Stylish guests in luxury vehicles pull up to the double storey house at the corner of Bolero Street in Seshego, Zone 1 in Polokwane.

By Ayanda Sitole & Nomzamo Ngcobo

Today is the wedding of well-known political leader Julius Malema and his long-time friend Mantwa Matlala.

Condo Malete (30) is Mantwa's neighbour. He didn't get an invitation to the wedding so he sits under a tree and watches the glamorous guests pass by.

"Mantwa is a beautiful girl; I've known her since we were children," he says, “she’s very shy and only opens up to people she knows."

He says Malema is well known in the neighbourhood and has been seen paying a visit to the Matlala family for many years.

"I would see his car come in and out of Mantwa's house since he was the president of the youth league. I admired him but I didn't know he was dating her," He says.

Today he is surprised to see guests dressed in their finest clothing to attend their wedding.

"I saw the tent being put up a few days ago. I knew there would be an occasion but I didn't expect this," he adds.

Matale says although he is not a supporter of the EFF. He likes Malema's personality and considers him to be an all-round great guy.

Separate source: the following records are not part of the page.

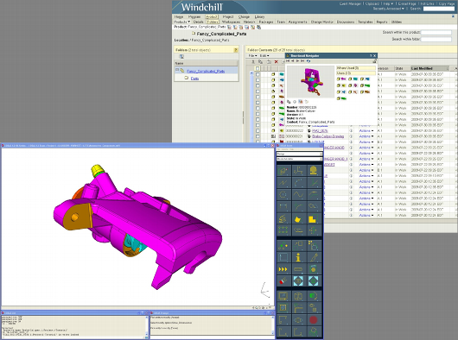Viewport: 458px width, 340px height.
Task: Click the red delete X in table toolbar
Action: coord(276,62)
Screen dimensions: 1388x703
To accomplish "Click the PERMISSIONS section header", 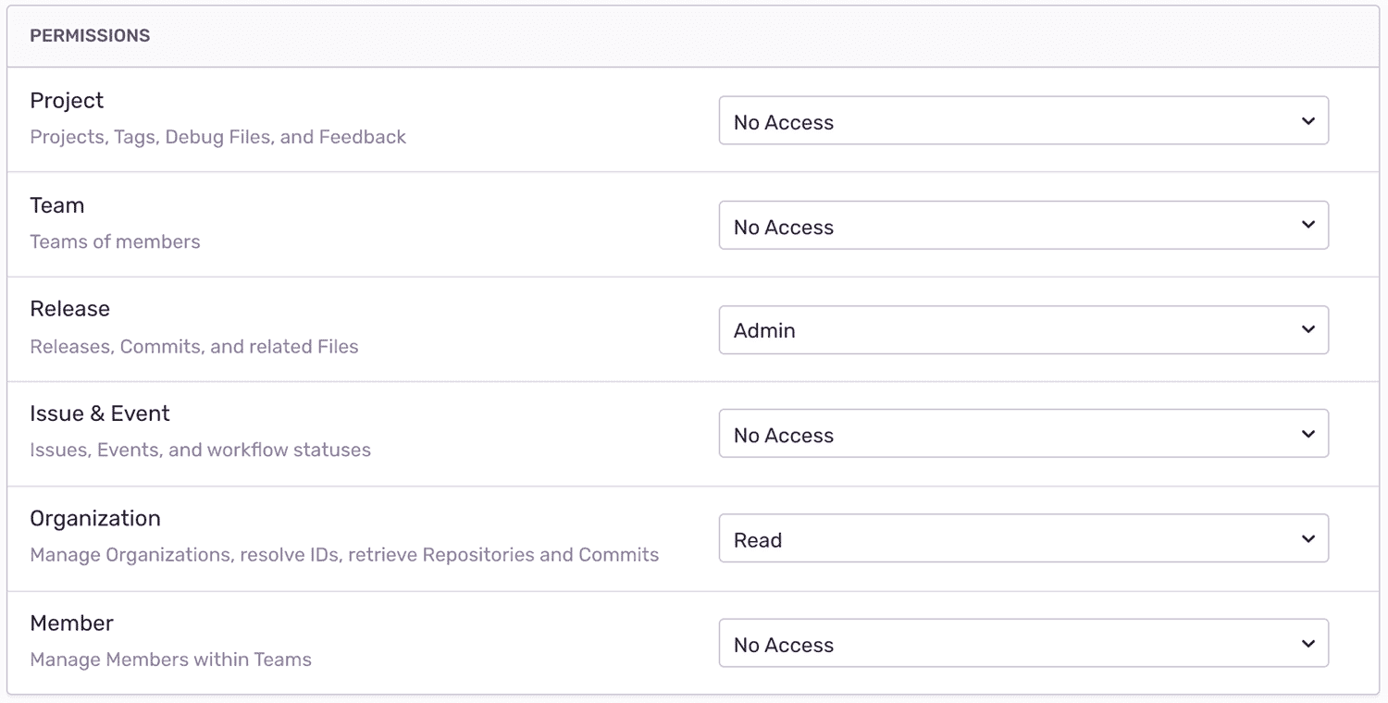I will point(90,36).
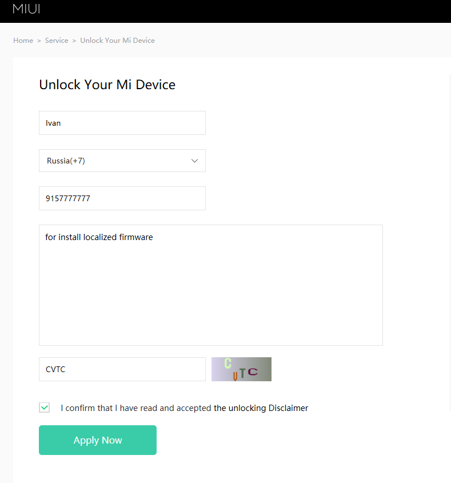Open the Russia(+7) country code dropdown

(122, 161)
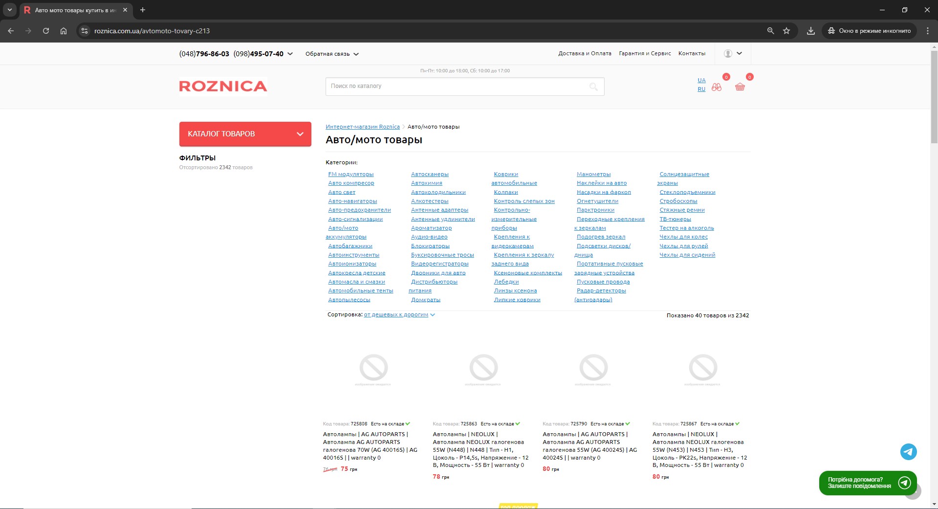The width and height of the screenshot is (938, 509).
Task: Click the browser downloads icon
Action: click(x=810, y=31)
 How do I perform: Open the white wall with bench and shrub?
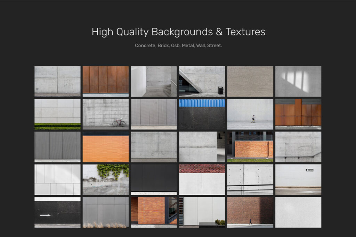(202, 212)
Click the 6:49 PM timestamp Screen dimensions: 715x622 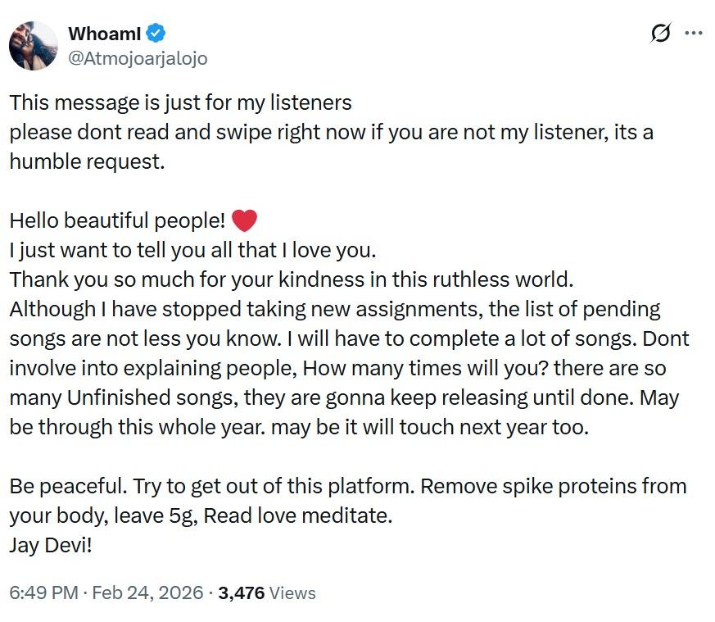coord(43,592)
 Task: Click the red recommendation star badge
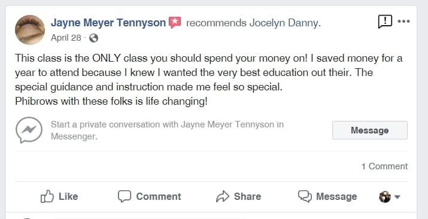[x=175, y=23]
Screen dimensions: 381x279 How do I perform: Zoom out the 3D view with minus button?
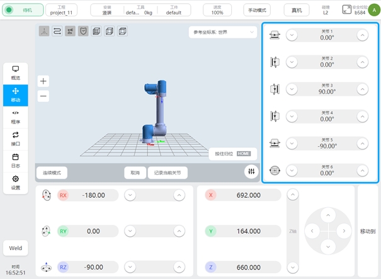(x=43, y=96)
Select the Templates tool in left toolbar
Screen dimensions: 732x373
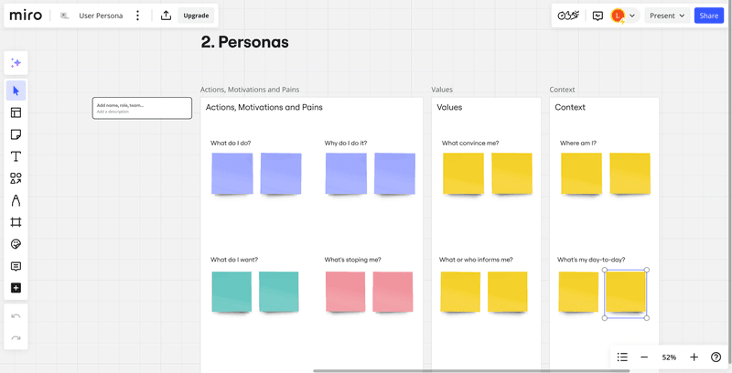(x=16, y=112)
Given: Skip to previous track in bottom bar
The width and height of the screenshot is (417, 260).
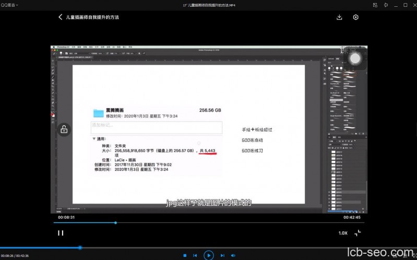Looking at the screenshot, I should 195,255.
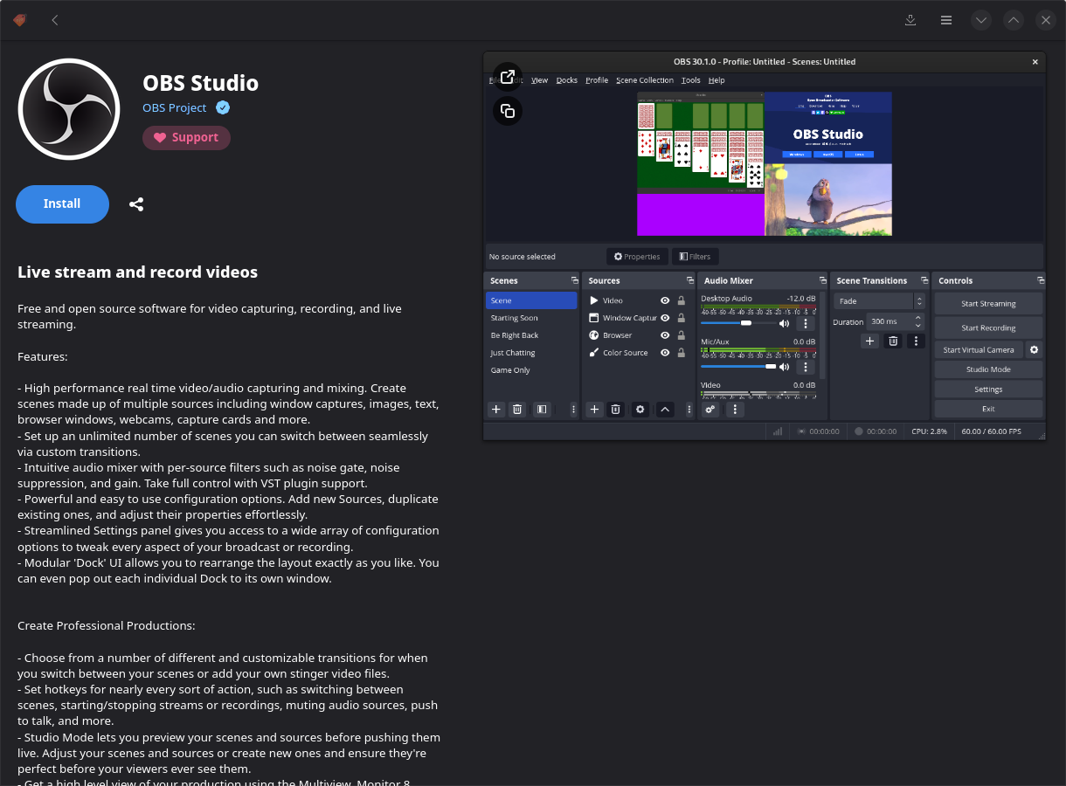Lock the Video source
Screen dimensions: 1066x786
pos(681,300)
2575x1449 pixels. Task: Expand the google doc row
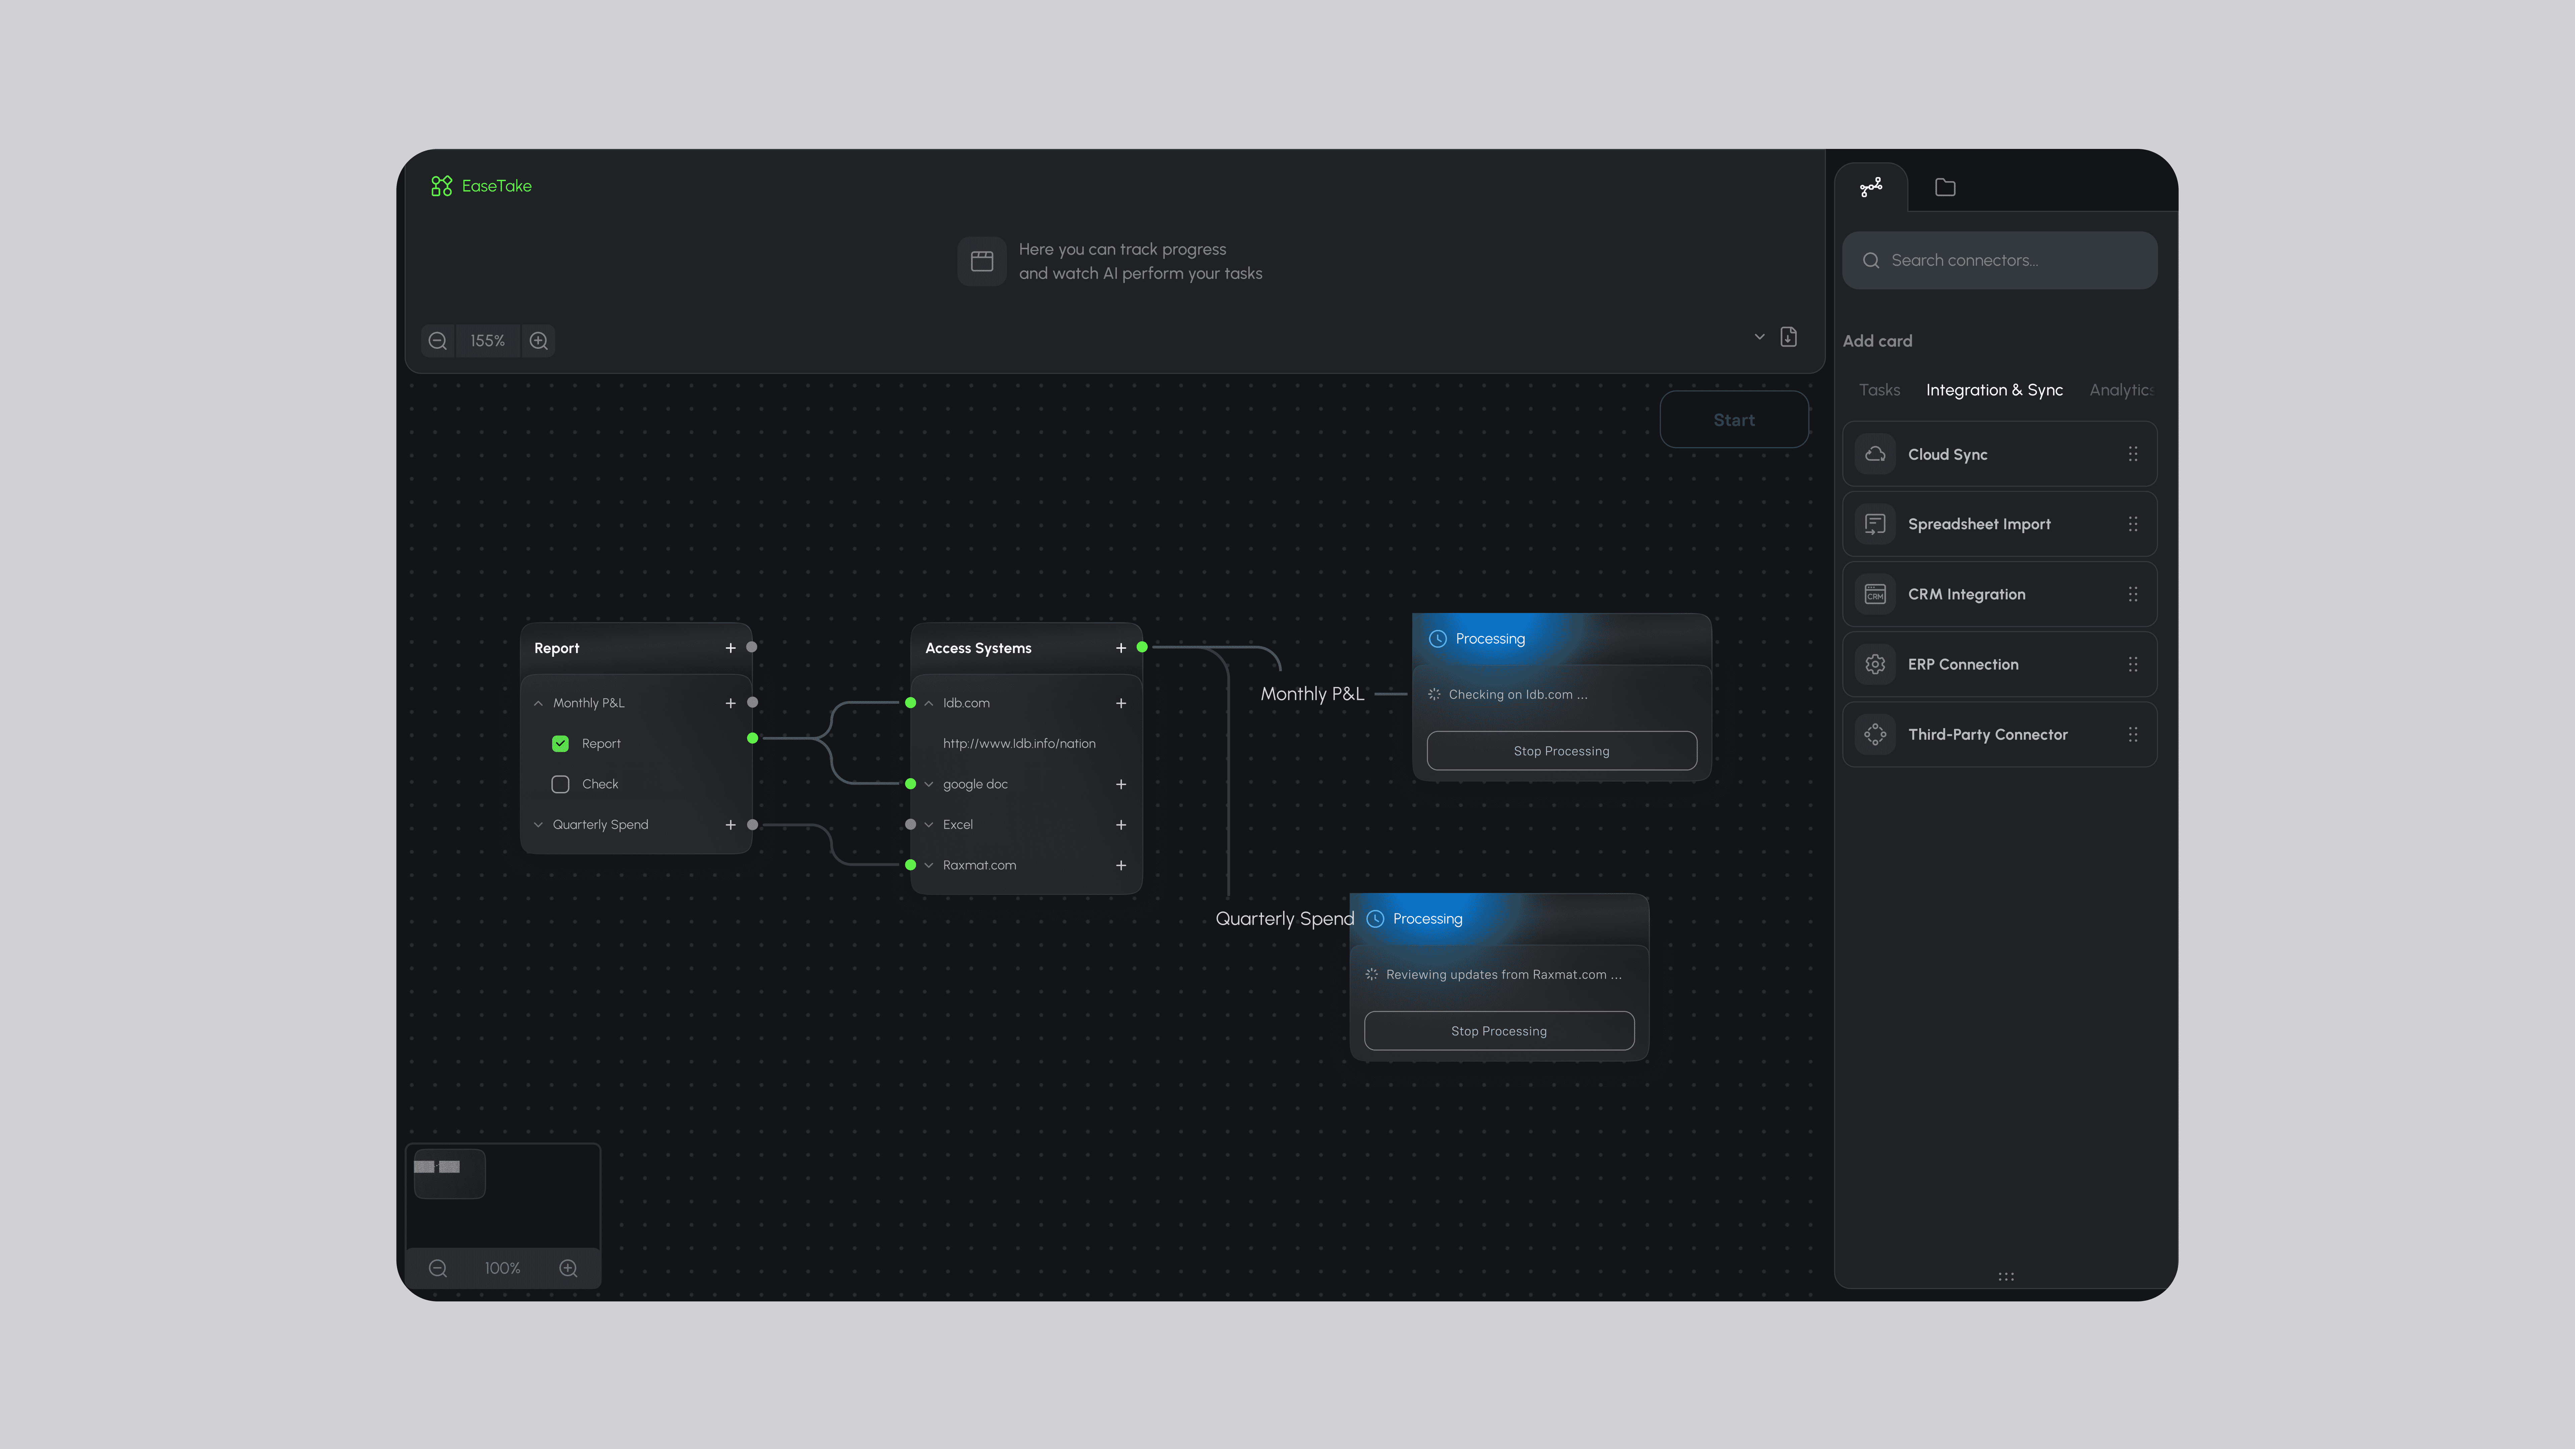[x=929, y=784]
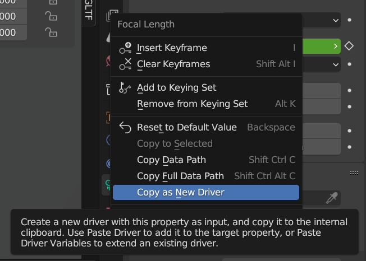Click the Reset to Default Value arrow icon
366x261 pixels.
click(125, 127)
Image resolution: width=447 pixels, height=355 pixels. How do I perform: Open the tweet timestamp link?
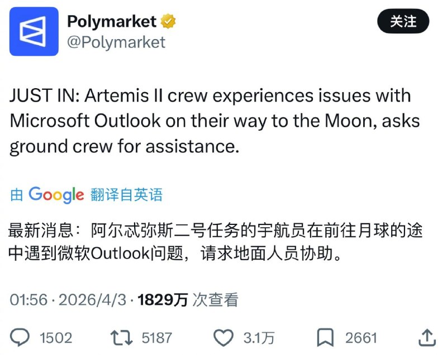(x=67, y=300)
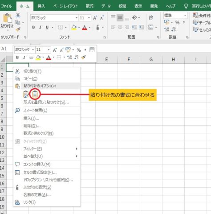
Task: Click the percent style icon in mini toolbar
Action: tap(79, 50)
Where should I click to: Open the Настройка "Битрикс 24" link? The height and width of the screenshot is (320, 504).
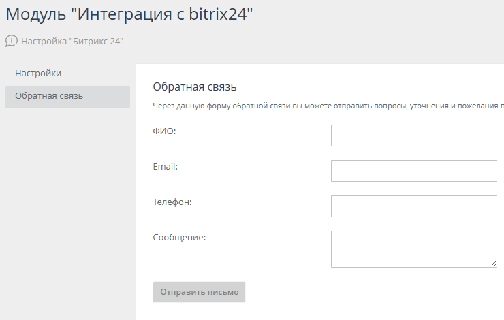[x=72, y=41]
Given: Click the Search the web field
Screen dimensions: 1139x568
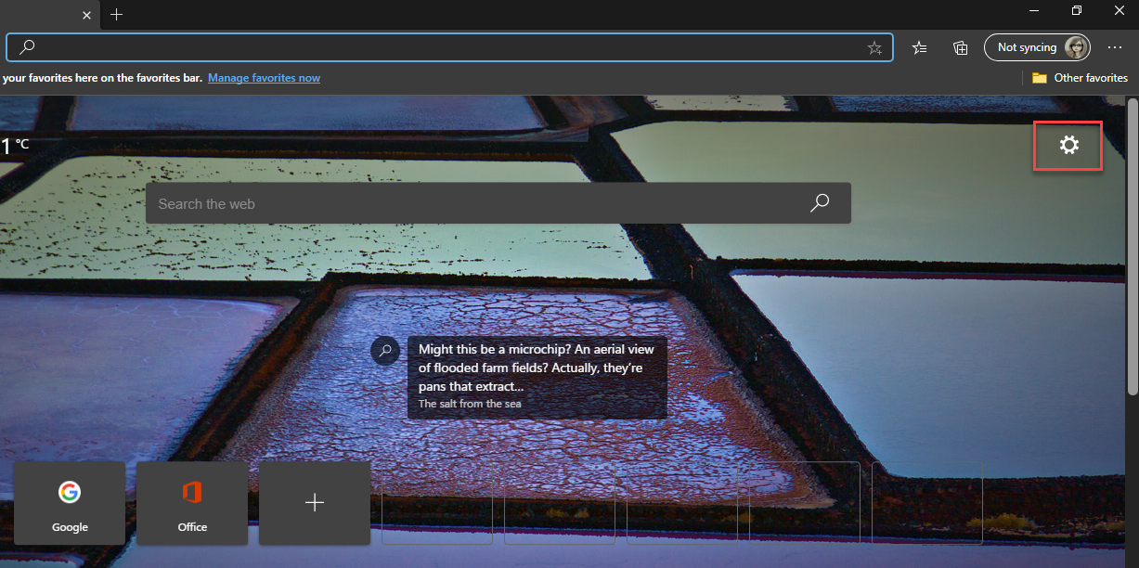Looking at the screenshot, I should click(x=473, y=203).
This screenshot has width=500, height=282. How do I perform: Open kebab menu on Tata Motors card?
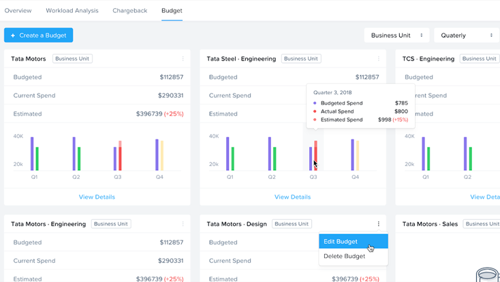(x=183, y=59)
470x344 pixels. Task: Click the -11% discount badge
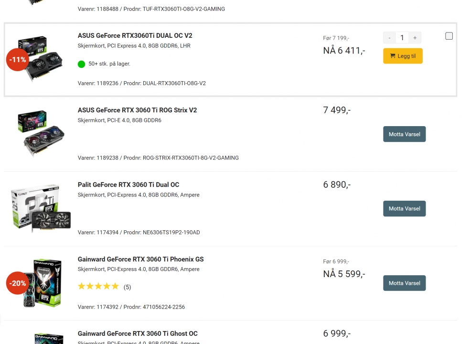pyautogui.click(x=18, y=60)
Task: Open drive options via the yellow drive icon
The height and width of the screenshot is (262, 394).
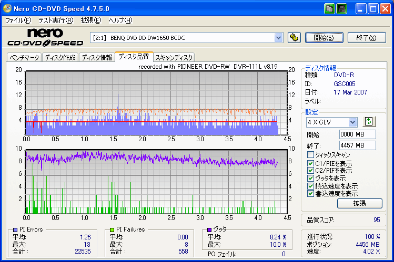Action: coord(295,37)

"Malema's home is a few blocks from here,  he used to be a regular guy like the rest of us who grew up here. Now he's a very powerful leader, many people in our neighbourhood revere him," he says.

While guests make their way through the gates that lead to the Matlala home, Condo watches on wishing he could take part in the celebrations.

But, six butch security guards wearing red ties, which is the colour for the EFF, scan every outsider who tries to make their way through.

One security guard told the DRUM team that taking pictures is not allowed and ordered us to stop doing so.

Neighbours have also been ordered by security guards not to climb on top of their walls to try and see activities inside the venue where the wedding is taking place.

One neighbour who wants to remain anonymous tells DRUM, "Mantwa is a nice person and she is young. We are happy for them but we wish they invited us, we would have loved to see what is happening inside."

Another neighbour adds, "They said they couldn't invite the whole township."

The message is clear: Those who are not invited will have to brave the cold weather watching in anticipation and hoping to get in.

As minutes go by and the crowd of spectators grows on the streets. It seems the invitation will never come.